## Trecho extraído
^^^^
Oito milhões de mortes no mundo
A saúde sofre impactos indiretos constantes por qualquer que seja o tamanho da frota veicular. Lançada em 2015, resolução da Organização Mundial da Saúde (OMS) associa a poluição atmosférica à morte de mais de oito milhões de pessoas no mundo anualmente.
Para fazer uma avaliação mais apurada dos danos dessa ordem, o Instituto Saúde e Sustentabilidade, ligado à Universidade de São Paulo (USP) estima que, em São Paulo, a deterioração do ar ocasiona 4 mil mortes prematuras ao ano apenas na capital, além de reduzir a expectativa de vida em 1,5 anos.
A pesquisa também estimula uma reflexão decisiva em âmbito mundial: se não forem tomadas providências, a poluição atmosférica pode se tornar a principal causa ambiental de mortalidade prematura em 2050.
“O aumento no número de veículos tem trazido muitos transtornos, pois a quantidade de vias é a mesma de 20, 30 anos atrás. Algumas dessas consequências, que envolvem a redução da imunidade de maneira geral, são os quadros de conjuntivite química, dermatite pela obstrução de glândulas, enfisema pulmonar e problemas respiratórios, como sinusite e bronquite, agravados pela poluição”, enumera Alves Junior.
Outra decorrência destacada pelo especialista advém da poluição sonora. “Já é comprovado que 22% dos paulistanos têm problemas auditivos por conta dos ruídos do trânsito”, ressalta.
Além dos inúmeros malefícios à saúde, os congestionamentos quilométricos comprometem o meio ambiente. Conforme o médico, os vapores lançados ao meio ambiente pela queima de combustível aumentam a temperatura nas zonas de maior concentração de veículos. “Nesses pontos, é possível aferir até 4°C acima do que no restante da cidade. Os gases liberados nessa queima também barram a dissipação do ar, provocando o efeito estufa, problema gravíssimo para o planeta”, elucida.
Dos males, o pior
De acordo com o químico e consultor de mobilidade urbana, Antônio de Veiga, há uma série de variáveis que interfere neste cenário de malefícios à saúde e ao meio ambiente, sendo o combustível um agravante decisivo. “Ao falarmos de veículos, aqueles movidos a diesel são, sem dúvida, os grandes vilões, como é o caso de muitas caminhonetes. Essa frota polui cinco vezes mais do que a movida à gasolina”, compara.
^^^^
## Objetivo do exercício
Dê continuidade ao trecho sobre os efeitos da poluição veicular na saúde, começando logo após a última frase. Os dados são um material à parte, sem ligação com o trecho.

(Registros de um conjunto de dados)
^^^^
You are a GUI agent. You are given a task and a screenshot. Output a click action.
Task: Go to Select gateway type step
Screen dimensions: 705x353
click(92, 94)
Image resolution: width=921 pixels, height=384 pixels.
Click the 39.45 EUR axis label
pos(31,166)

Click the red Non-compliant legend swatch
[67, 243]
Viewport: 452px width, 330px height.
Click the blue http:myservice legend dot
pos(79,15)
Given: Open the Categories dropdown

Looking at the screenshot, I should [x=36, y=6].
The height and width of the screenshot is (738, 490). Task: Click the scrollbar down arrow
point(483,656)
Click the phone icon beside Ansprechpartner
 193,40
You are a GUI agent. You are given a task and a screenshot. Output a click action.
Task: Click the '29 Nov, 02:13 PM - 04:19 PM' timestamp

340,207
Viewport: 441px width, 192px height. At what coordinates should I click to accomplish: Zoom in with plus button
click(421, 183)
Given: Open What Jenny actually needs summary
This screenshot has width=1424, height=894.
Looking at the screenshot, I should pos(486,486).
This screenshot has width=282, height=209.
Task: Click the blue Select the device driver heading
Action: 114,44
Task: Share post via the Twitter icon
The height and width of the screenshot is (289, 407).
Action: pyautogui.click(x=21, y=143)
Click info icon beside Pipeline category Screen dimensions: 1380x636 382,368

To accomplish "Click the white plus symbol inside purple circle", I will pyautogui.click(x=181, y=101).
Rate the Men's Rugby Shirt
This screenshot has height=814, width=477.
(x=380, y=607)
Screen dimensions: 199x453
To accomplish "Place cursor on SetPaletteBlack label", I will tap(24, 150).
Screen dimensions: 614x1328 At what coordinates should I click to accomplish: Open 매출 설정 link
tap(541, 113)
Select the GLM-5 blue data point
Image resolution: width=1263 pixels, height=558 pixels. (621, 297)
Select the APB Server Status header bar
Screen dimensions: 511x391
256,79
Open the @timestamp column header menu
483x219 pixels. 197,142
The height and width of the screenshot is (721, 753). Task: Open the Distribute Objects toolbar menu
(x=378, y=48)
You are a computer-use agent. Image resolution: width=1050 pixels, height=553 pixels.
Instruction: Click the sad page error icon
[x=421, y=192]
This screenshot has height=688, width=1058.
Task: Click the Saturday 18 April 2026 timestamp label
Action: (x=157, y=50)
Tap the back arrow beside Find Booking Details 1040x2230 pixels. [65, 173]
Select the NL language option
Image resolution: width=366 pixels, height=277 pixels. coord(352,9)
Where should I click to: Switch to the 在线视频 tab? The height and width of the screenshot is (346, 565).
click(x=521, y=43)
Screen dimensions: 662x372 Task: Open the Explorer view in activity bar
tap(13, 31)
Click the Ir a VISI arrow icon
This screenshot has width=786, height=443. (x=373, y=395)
^^^^
## Resultado do exercício
Como derivado fóssil, o diesel resulta na emissão de gases e vapores, fuligem e enxofre, altamente prejudiciais ao organismo. Este último, responsável pela ocorrência do fenômeno da chuva ácida. “Uma criança dentro de um transporte escolar movido a diesel respira quatro vezes mais desses gases tóxicos do que ao caminhar pelas ruas”, compara Veiga. Ele adverte ainda que a fuligem já é associada a 8% das mortes de idosos. “Em grávidas, a poluição veicular também compromete o desenvolvimento neurológico dos fetos, com possibilidade de gerar mutações genéticas”, acrescenta.
Para o químico, a solução para conter esses índices deve vir da combinação de três fatores determinantes: inspeção veicular, melhoria da qualidade dos combustíveis, e controle regional dos centros urbanos quanto à emissão de poluentes.
“Atualmente, os automóveis já saem das montadoras com catalisadores, que convertem o que polui em substâncias menos agressivas. A grande questão é que as frotas são defasadas e por isso a inspeção é fundamental”, pondera.
O usuário, contudo, não está isento de responsabilidade de construir cidades mais sustentáveis. “Se eu uso automóvel que queima fuligem, devo me doutrinar a ir ao mecânico periodicamente. É preciso conscientização e respeito com o outro”, orienta.